> [About this task] Every line that contains "under" must be located and copied from the data.

> [Listed records]
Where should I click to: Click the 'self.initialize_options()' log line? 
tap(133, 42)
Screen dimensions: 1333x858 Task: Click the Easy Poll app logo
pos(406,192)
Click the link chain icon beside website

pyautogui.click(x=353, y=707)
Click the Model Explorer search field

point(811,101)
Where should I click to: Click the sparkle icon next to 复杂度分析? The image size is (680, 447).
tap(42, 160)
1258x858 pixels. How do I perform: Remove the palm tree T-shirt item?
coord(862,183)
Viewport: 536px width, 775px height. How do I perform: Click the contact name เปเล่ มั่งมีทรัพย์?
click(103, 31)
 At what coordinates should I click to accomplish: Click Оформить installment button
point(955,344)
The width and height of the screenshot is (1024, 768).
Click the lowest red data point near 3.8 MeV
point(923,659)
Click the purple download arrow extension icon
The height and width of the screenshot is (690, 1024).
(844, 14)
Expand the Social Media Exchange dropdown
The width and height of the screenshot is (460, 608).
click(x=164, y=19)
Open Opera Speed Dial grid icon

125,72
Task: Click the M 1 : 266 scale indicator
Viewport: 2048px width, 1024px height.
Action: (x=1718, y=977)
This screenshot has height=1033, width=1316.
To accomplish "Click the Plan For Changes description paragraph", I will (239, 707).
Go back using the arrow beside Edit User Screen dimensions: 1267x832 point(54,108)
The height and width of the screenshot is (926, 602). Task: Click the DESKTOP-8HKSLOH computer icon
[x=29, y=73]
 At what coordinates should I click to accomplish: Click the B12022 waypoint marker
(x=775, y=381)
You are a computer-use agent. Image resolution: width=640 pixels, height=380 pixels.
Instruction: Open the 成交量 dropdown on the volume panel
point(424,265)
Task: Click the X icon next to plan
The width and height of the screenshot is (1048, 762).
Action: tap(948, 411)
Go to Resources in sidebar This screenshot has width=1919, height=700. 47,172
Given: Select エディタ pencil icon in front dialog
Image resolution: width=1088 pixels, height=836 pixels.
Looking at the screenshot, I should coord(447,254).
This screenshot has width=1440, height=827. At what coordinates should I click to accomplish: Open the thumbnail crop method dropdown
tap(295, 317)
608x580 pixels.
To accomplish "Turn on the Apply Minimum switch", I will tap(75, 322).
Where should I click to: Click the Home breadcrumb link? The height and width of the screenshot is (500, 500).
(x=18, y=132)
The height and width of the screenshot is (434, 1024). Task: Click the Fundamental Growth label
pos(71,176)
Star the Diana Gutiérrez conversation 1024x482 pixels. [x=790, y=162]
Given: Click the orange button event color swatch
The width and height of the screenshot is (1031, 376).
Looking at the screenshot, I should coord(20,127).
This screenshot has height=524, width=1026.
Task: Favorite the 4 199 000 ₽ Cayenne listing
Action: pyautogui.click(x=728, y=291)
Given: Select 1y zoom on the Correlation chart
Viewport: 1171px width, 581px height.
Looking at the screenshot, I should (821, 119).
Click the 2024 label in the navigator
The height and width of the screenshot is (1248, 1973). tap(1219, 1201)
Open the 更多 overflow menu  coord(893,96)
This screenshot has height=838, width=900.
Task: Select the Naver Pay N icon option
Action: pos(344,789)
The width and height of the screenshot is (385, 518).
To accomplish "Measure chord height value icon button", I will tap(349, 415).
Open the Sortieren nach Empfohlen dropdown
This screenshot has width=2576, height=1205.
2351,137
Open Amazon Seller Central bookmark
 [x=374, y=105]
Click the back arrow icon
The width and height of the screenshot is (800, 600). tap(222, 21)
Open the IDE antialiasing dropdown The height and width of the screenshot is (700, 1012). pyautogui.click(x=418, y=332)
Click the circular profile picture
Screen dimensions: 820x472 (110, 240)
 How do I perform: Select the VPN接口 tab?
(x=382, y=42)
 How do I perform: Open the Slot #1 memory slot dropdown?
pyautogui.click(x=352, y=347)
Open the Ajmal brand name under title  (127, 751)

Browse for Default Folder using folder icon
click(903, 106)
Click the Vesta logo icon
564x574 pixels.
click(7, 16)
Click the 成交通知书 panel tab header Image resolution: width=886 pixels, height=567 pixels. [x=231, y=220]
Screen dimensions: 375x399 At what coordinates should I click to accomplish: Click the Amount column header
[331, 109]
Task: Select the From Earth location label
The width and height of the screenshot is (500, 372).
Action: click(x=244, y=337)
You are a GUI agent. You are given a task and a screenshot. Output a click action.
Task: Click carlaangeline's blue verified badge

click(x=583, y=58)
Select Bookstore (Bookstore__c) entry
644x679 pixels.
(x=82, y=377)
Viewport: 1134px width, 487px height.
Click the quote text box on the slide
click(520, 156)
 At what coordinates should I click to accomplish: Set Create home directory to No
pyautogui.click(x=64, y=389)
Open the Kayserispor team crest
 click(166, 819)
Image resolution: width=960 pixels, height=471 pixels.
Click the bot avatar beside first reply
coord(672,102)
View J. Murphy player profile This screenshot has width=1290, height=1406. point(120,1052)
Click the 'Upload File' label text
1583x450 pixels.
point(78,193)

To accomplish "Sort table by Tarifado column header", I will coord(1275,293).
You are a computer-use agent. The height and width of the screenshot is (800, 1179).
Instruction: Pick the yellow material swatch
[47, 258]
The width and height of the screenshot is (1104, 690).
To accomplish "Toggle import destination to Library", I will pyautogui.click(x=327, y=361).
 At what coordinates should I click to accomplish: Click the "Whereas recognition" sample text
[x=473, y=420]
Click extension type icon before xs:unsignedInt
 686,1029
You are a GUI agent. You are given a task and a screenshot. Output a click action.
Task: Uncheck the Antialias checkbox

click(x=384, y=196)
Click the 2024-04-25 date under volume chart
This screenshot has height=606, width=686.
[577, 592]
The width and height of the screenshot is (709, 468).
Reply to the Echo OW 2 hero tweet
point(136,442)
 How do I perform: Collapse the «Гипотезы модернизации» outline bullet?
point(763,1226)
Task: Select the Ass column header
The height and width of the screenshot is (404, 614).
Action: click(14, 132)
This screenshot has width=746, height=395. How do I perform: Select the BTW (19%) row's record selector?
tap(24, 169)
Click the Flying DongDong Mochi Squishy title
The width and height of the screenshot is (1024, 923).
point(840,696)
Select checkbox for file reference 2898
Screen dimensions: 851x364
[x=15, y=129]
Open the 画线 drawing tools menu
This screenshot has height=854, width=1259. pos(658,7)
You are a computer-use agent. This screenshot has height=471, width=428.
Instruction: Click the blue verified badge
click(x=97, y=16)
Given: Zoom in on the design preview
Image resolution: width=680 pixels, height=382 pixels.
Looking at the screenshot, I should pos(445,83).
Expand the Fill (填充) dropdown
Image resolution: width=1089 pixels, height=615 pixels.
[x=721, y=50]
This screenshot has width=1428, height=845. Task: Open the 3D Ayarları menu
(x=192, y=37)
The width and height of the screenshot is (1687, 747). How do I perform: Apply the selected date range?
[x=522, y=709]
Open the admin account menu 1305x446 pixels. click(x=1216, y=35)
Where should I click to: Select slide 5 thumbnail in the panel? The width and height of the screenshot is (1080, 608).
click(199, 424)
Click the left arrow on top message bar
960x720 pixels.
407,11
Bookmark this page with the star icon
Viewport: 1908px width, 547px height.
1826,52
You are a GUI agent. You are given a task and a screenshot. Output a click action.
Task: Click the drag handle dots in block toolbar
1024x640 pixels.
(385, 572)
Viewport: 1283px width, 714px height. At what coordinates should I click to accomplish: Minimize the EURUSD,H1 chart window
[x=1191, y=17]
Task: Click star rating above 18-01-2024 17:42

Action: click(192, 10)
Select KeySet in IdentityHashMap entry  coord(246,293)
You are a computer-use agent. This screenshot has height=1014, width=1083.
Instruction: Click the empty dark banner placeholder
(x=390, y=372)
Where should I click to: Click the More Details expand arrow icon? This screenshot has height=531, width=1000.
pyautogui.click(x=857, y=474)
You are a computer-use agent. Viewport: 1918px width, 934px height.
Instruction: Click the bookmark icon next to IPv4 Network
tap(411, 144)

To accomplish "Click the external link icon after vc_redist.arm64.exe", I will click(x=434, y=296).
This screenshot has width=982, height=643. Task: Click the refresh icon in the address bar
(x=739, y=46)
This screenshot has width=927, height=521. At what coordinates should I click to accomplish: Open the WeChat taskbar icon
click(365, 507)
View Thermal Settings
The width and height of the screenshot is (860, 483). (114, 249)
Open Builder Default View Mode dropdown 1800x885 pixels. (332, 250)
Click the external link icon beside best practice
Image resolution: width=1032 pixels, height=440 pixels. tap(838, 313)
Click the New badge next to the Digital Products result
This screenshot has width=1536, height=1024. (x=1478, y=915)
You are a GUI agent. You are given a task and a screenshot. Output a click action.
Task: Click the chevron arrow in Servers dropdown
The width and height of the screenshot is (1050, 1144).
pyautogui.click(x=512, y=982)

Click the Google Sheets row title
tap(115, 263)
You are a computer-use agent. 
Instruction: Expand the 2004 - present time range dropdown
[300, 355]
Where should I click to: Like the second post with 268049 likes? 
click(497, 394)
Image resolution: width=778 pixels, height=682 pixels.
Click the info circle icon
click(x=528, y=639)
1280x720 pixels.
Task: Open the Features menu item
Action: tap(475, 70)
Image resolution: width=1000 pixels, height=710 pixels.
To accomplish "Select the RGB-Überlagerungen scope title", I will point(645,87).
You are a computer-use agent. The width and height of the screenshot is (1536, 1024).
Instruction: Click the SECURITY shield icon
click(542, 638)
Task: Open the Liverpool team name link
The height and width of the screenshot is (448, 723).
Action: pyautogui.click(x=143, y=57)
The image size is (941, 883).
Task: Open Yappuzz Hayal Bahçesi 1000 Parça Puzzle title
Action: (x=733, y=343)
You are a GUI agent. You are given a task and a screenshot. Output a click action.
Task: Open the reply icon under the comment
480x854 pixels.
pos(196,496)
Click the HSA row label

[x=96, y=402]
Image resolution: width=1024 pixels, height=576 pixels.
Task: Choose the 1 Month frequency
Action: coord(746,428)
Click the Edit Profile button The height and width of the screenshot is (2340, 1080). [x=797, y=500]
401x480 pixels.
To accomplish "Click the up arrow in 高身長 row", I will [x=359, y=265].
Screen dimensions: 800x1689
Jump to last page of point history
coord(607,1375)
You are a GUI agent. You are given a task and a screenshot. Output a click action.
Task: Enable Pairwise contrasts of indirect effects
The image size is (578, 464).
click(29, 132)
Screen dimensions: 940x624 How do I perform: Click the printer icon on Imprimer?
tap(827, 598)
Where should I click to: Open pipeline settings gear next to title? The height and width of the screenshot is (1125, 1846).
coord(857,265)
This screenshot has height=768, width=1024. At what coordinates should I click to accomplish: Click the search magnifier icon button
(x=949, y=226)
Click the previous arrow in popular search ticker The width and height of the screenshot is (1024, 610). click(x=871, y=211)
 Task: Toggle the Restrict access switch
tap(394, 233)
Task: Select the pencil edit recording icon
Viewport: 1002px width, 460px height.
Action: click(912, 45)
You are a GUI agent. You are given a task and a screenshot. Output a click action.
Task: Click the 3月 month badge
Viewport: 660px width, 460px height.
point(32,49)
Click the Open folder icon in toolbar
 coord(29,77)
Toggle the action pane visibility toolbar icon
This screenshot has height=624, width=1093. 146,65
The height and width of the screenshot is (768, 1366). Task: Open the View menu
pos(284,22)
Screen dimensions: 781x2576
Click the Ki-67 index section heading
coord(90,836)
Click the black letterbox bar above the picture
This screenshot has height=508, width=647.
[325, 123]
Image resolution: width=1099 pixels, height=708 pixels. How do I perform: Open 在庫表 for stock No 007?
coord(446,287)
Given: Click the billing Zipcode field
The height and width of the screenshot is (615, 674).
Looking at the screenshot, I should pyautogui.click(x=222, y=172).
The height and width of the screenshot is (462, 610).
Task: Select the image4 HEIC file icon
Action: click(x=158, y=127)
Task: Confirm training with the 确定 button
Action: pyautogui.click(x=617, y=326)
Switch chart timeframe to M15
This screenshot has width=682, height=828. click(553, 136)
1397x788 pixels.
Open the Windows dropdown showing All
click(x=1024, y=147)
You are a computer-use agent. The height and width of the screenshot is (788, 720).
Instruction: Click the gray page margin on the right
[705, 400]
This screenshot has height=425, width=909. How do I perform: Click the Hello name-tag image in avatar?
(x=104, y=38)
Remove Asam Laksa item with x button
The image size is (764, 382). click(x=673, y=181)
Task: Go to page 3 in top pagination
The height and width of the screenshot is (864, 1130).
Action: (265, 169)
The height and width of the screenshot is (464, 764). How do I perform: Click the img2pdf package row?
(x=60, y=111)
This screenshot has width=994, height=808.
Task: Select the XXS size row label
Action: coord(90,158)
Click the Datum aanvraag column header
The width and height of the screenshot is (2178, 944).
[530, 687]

> [Solution to the exercise]
Open the Ajmal brand name under title  (127, 751)
Click the 2024-04-25 date under volume chart
Task: Open the reply icon under the comment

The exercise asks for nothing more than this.